I stepped back from the body of Maureen Cooke and took in her bedroom. There were photographs that I recognized as part of E. J. Bellocq’s study of Storyville prostitutes. Strange, but fitting for a vice detective. A couple of Asian fans had been framed over the bed—which looked as if it had been slept in. Or possibly the bed hadn’t been made the previous day.

My cell phone rang. I hit a button with my thumb. I felt out of it. Numb. I needed sleep.

“Did you find her yet, Dr. Cross? What do you think? Give me your best guess on how to stop these terrible murders. You must have it figured out by now.”

The Mastermind was on the line. How did he know?

Suddenly I was yelling into the phone. “I’m going to take you down. I’ve figured that much out, asshole!”

I hung up on him, then I shut the phone off. I looked around the bedroom. Kyle Craig was watching me

from the doorway.

“Are you all right, Alex?” he whispered.

Chapter 79

WHEN I got back to the Dauphine Hotel it was ten-thirty in the morning. I was too tired and too worked up to sleep. My heart was still racing. There was a message for me: Inspector Hughes had called from San Francisco.

I stretched out on the bed and called Jamilla back. I shut my eyes. I wanted to hear a friendly voice, especially hers.

“I might have something good for you,” she said when I reached her at home. “In my spare time, ha-ha, I’ve been taking a close look at Santa Cruz. Why Santa Cruz? you might ask. There have been several unsolved disappearances there. Too many. I plotted them out myself. Alex, something is happening down there. It fits in with the rest of this case.”

“Santa Cruz was on our original list,” I said. I was trying to focus on what she had just told me. I couldn’t remember exactly where Santa Cruz was located.

“You sound tired. Are you all right?” she asked.

“I just got back to the hotel a few minutes ago. Long night.”

“Alex, go to sleep! This can wait. Good night.”

“No, I can’t sleep anyway. Tell me about Santa Cruz. I want to hear it.”
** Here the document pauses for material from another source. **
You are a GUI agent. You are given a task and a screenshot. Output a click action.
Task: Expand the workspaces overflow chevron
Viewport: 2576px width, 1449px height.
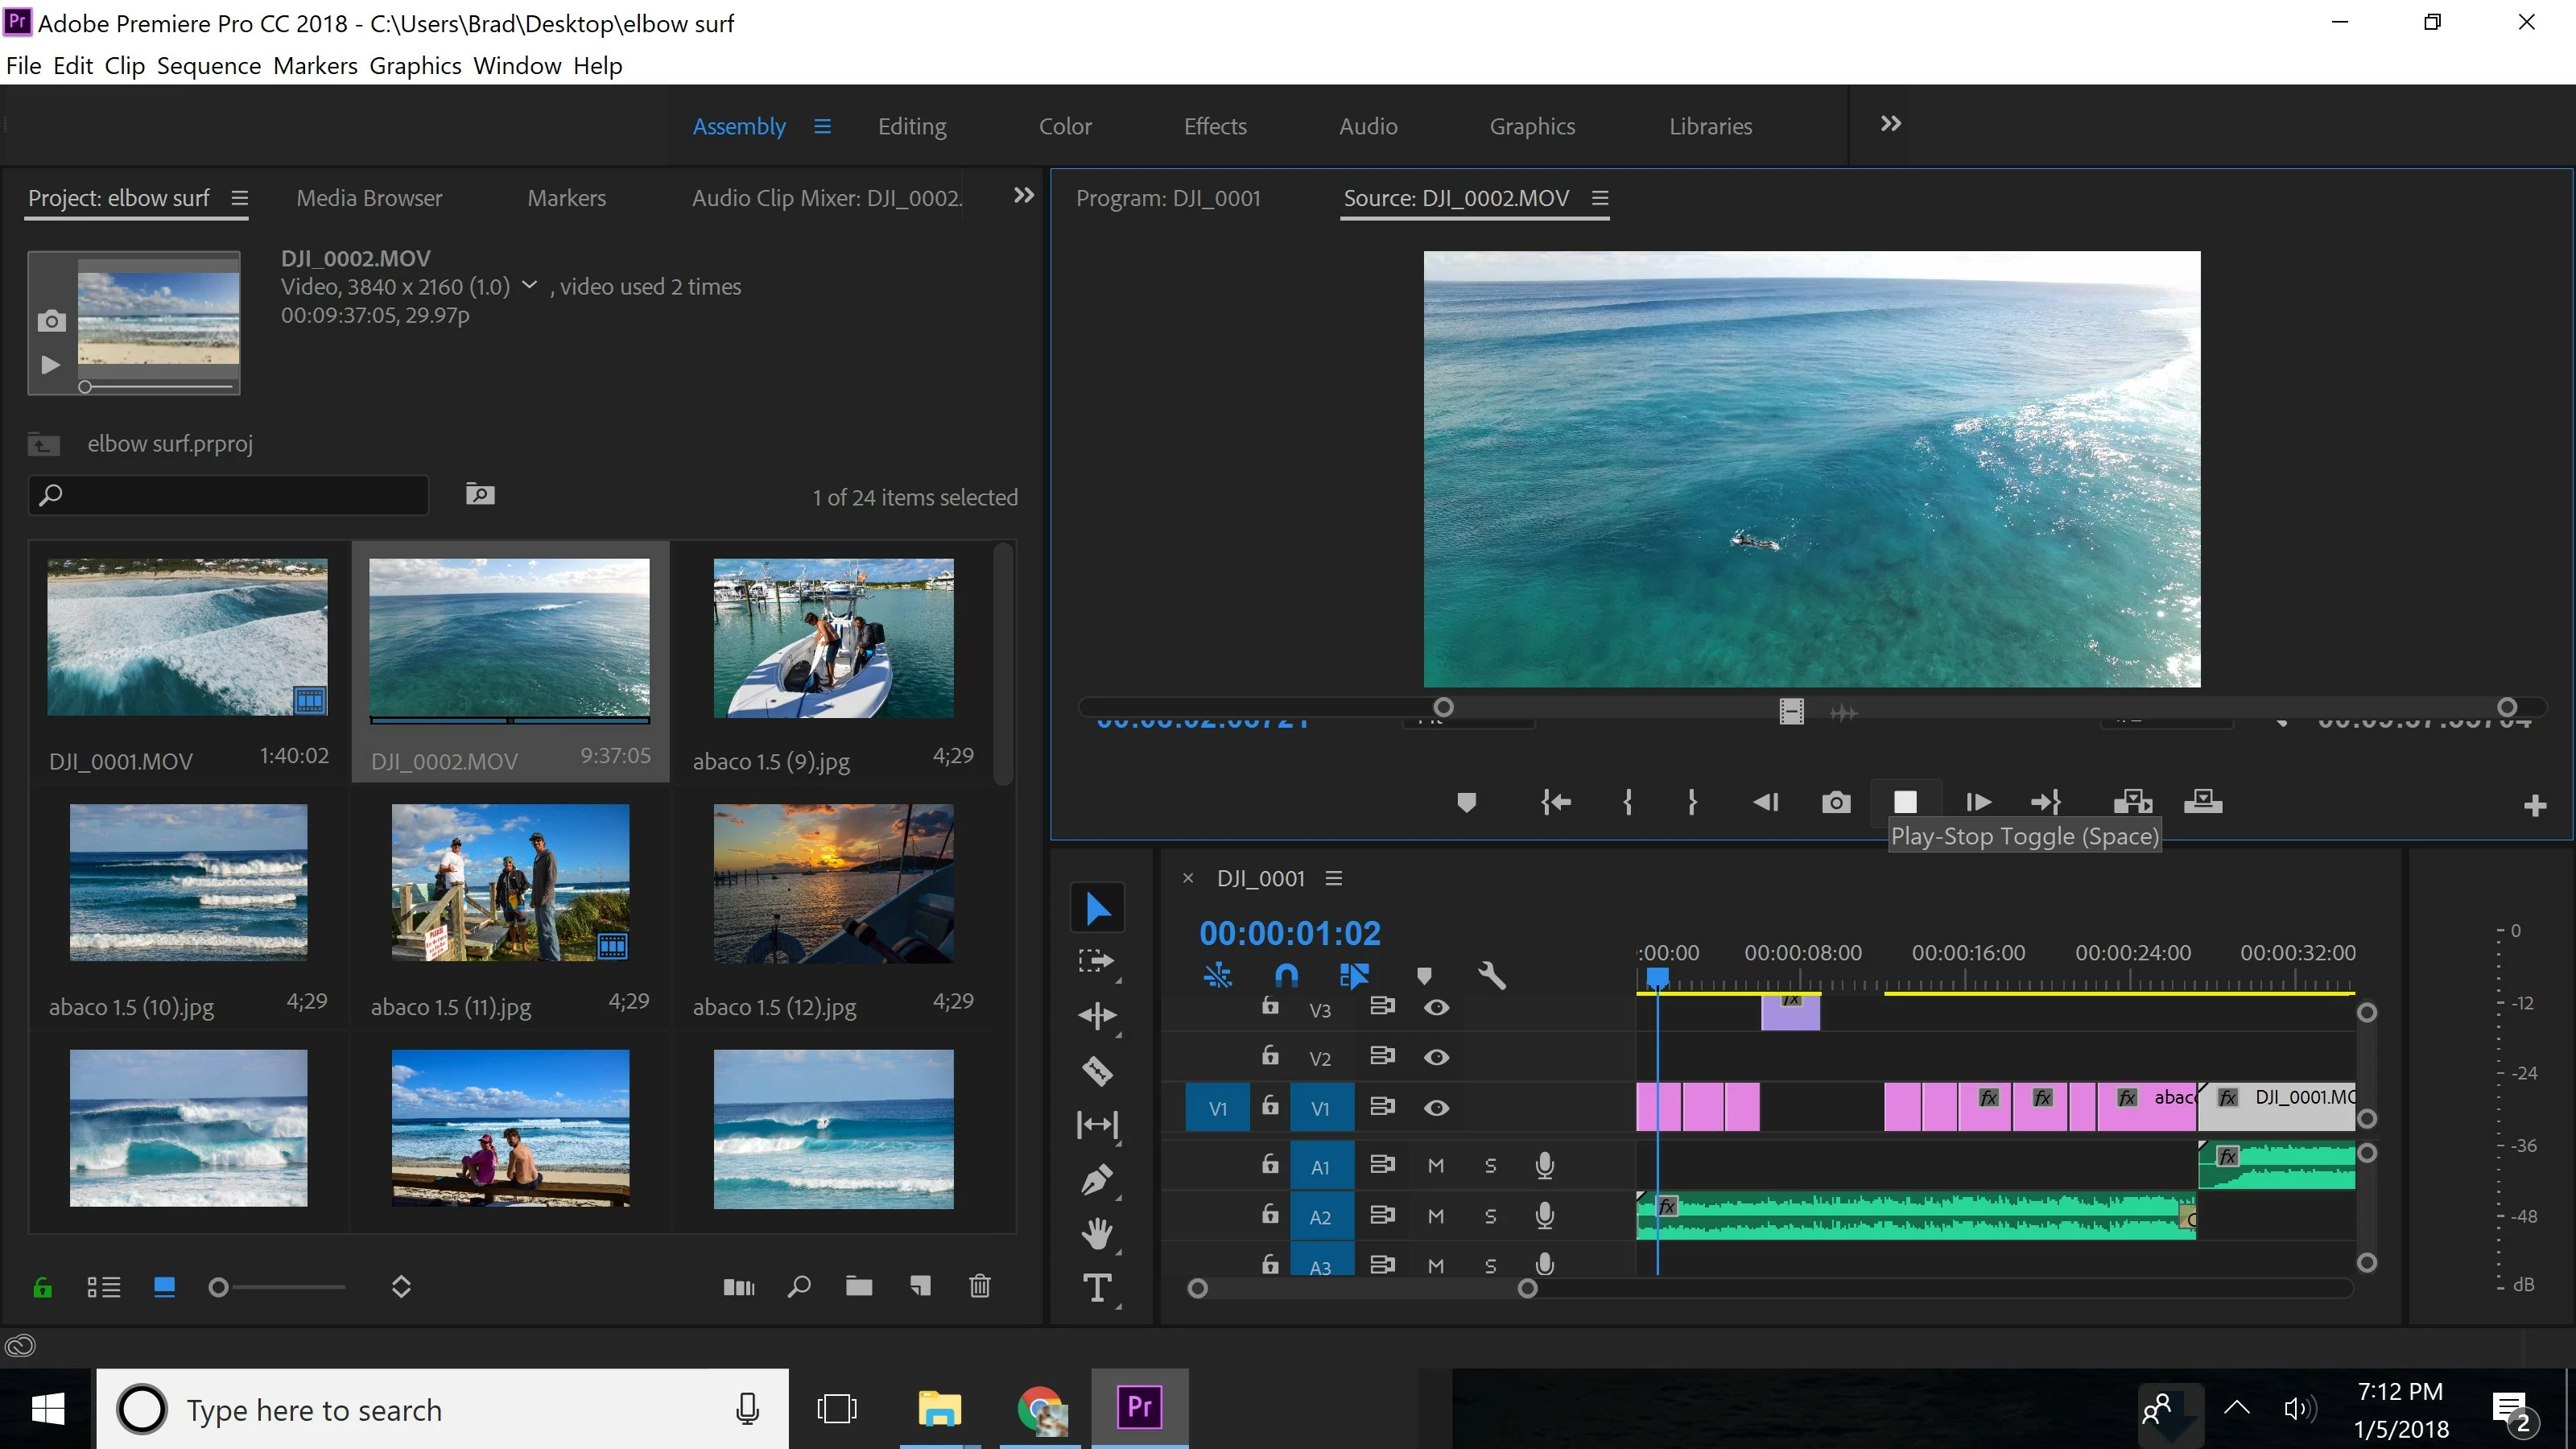(x=1890, y=124)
“All right. I talked to Lieutenant Conover with the Santa Cruz PD. Interesting conversation. Annoying too. They’re aware of the disappearances, of course. They’ve also noted house pets and livestock disappearing in the past year. Lot of ranches in the area. Nobody believes in vampires, of course. But—Santa Cruz has a certain reputation. The kiddies call it the vampire capital of the U.S. Occasionally, the kids are right.”

“I need to see what you have so far,” I told her. “I’m going to try and get a little sleep. But I want to read whatever Santa Cruz sends you. Can you send it to me?”

“My friend Tim at the Examiner promised to send me the relevant files. Meanwhile, today’s my day off. I might just take a ride.”

I opened my eyes wide. “If you go, bring somebody along. Bring Tim. I mean it.” I told her about the murder of the vice detective, Maureen Cooke, here in New Orleans. “Don’t go there alone. We still don’t know what we’re dealing with.”

“I’ll take somebody along,” she promised, but I didn’t know if I could believe her.

“Jamilla, be careful. I don’t have a good feeling about this.”

“You’re just tired. Get some sleep. I’m a big girl.”